Looking for a LLM that is close to gpt 4 for writing or RP

Posted by Intrepid-Biscotti912@reddit | LocalLLaMA | View on Reddit | 7 comments

Hey everyone,

Quick question: with 288GB of VRAM, what kind of models could I realistically run? I won’t go into all the hardware details, but it’s a Threadripper setup with 256GB of system RAM.

I know it might sound like a basic question, but the biggest I’ve run locally so far was a 13B model using a 3080 and a 4060 Ti. I’m still pretty new to running local models only tried a couple so far and I’m just looking for something that works well as a solid all-around model, or maybe a few I can switch between depending on what I’m doing.

[-]

dreamyrhodes@reddit

Cydonia finetune by The Drummer is 24B and the gguf is capable of running on a 4060 Ti at a somewhat acceptable speed with its Q4_K_M quant. It's so far the best model to my knowledge for this hardware range.

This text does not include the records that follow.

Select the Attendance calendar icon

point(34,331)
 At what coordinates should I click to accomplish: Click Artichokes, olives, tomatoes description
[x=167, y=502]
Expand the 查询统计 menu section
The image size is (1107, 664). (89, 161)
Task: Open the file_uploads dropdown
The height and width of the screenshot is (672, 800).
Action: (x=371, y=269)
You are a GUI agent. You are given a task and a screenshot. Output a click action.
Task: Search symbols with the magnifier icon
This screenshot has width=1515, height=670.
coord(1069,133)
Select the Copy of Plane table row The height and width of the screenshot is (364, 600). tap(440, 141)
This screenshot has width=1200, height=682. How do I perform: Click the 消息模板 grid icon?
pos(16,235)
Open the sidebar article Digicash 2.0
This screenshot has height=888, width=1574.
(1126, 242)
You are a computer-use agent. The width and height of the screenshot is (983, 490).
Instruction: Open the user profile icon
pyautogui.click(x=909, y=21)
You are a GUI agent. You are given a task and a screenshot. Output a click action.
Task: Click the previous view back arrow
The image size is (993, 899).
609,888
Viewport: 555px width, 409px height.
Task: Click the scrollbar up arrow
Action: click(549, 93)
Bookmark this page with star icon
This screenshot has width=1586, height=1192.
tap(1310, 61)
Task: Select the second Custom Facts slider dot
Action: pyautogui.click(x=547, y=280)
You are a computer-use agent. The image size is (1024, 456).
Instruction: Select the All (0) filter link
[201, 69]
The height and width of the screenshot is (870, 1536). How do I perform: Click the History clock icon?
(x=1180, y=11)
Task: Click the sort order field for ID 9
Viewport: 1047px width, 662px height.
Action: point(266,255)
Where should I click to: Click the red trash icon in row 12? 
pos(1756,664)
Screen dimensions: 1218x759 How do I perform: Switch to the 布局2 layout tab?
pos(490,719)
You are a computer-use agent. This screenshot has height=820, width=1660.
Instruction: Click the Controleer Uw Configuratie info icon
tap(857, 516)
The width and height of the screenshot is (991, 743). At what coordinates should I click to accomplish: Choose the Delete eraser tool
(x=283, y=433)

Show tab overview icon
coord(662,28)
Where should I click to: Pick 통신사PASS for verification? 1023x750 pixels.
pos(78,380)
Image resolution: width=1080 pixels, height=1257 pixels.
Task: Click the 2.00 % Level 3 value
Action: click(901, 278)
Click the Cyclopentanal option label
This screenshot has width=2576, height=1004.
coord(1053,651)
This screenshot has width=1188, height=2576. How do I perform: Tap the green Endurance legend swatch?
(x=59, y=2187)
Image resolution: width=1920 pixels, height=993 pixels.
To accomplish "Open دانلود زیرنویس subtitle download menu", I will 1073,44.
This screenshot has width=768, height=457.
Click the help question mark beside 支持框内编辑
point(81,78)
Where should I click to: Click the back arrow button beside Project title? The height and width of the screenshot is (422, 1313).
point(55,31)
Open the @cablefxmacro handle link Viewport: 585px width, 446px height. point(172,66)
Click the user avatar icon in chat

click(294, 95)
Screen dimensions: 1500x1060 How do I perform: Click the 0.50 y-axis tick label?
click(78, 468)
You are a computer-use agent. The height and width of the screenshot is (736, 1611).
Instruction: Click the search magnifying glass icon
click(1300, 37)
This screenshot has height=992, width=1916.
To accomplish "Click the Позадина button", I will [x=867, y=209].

But ChatGPT 4 is about 1.8T parameters. Guess how far you would get with a local installment. Even if you get to 70B or 250B with CPU offloading (which slows everything down significantly).

[-]

Intrepid-Biscotti912@reddit (OP)

I'm more taking about the vram in my other hardware. I don't run LLMs on my computer anymore XD. If anything my desktop has mostly became host to Plex and file storage. I do aim to move it to the server at somepoint once everything is set up and I actually have it in my ownership.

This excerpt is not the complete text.